Akasya ağacı
Evin otoparkına arabamı parkettim. Biraz daha kolay olmuştu nedense, bir şey eksikti ya da bir şey fazlaydı. Kafamı kaldırdım: Akasya ağacı ! Yerinde yoktu. Kalbime bir bıçak saplandı. İçimde derin bir acıyla yerime çakılıp kaldım. Her gün balkonumdan seyrettiğim, gölgelerini fotoğrafladığım, dibinde yetişen naneleri topladığım akasya ağacı yoktu. Çok büyük bir şaşkınlık, isyan, çaresizlik doldurdu içimi. Çok büyük bir utanç. Burada bu insanlarla yaşamaktan utanıyordum. İnsan olduğumdan da.
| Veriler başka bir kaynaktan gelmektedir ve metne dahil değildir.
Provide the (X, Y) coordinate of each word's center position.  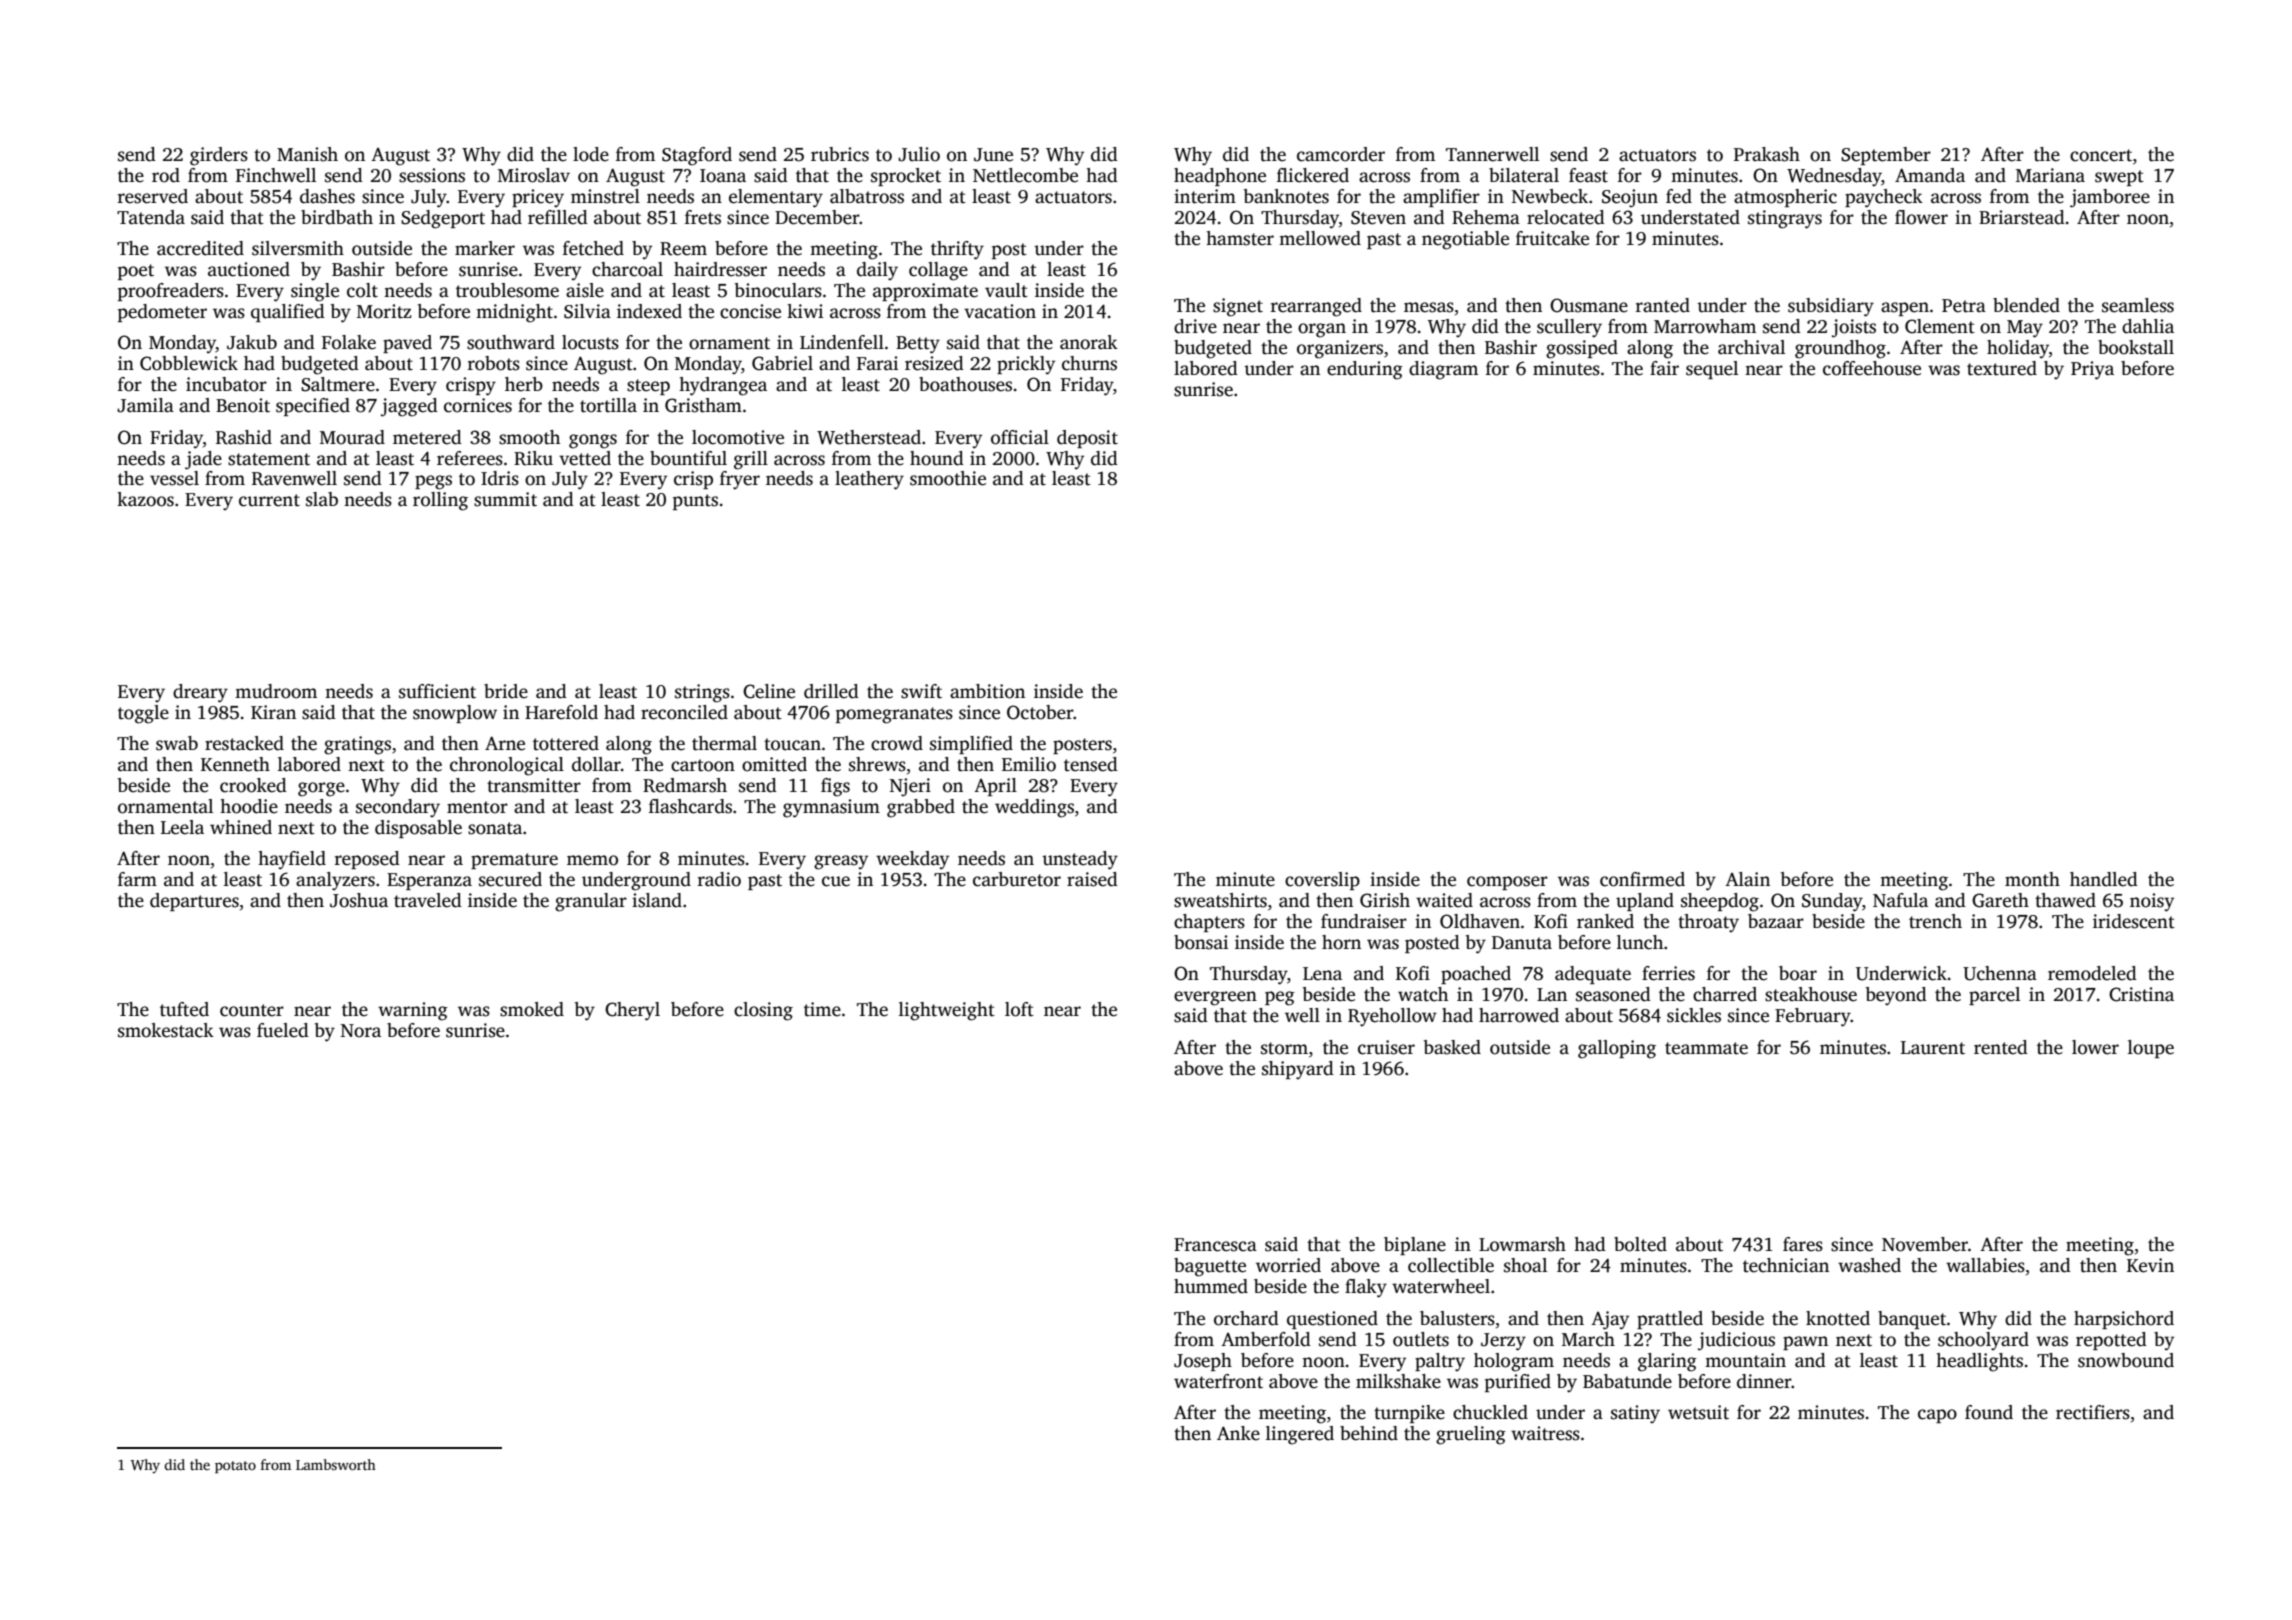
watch (1423, 994)
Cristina (2141, 994)
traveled (428, 900)
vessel (174, 478)
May (2025, 329)
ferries (1668, 973)
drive (1195, 326)
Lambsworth (336, 1464)
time (822, 1009)
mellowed (1320, 238)
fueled (283, 1030)
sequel (1712, 370)
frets (703, 217)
Ağacı, doğayı bu kadar sevmeyen, bu kadar kaba ve duygusuz insanlardan biri olmak acıtıyordu. Onlardan biri değildim ama işte ağaç yoktu artık. Ağacın adına acı çekiyordum. Terkedip gitmek istiyordum burayı. İçimdeki isyanı kimselerle paylaşamadan, acımı dindiremeden, anlatamadan… Arabada kaldım. Bir süre onun yasını tuttum sessizce. Gözyaşlarım içime aktı. Onunla yaşadıklarımı, onunla yaşayanları düşündüm. Ağacın geçmişini, ağacın yaşadıklarını düşündüm….
Üzerindeki tüm güzellikleriyle ağaç yok olmuştu. Üzerinde yaşayan böceklerle, dallarına konan kuşlarla, tüm florasıyla, yemyeşil yapraklarıyla, üzerindeki çatlaklarla, minik kovuklarla, baharda açan çiçekleriyle, verdiği oksijenle, gölgesiyle… Yok olmuştu. Yok edilmişti aslında. Onun bize verdiklerine değer vermeyen birileri tarafından yok edilmesine karar verilmişti. Suçsuz birini ölümle cezalandırmak gibiydi. Yeryüzünde bize tanrının verdiği güzelliklerden birini hoyratça yok etmek gibiydi. Bir ağacın dünyanın yedi harikasından farkı yoktu aslında. Tekrar yapılamazdı…
Uzun uzun arabada oturdum önce, başım önümde. Sonra eve çıktım, kapının kilidini çevirdim, pencereye doğru yürüdüm, sonra kendimi tuttum. Pencereden bakmak acı veriyordu. Şimdi o ağacın bulunduğu yerde bir boşluk vardı. Aurası yeşil varlığıyla gözümün önündeydi ama kendi yoktu. Yalnızca yerde toprakla doldurulmuş bir çukur vardı artık ve arabam o çukurun üzerinden her geçişinde yalnızca rahatsız edici bir sarsıntıyla anımsayacaktım ağacı.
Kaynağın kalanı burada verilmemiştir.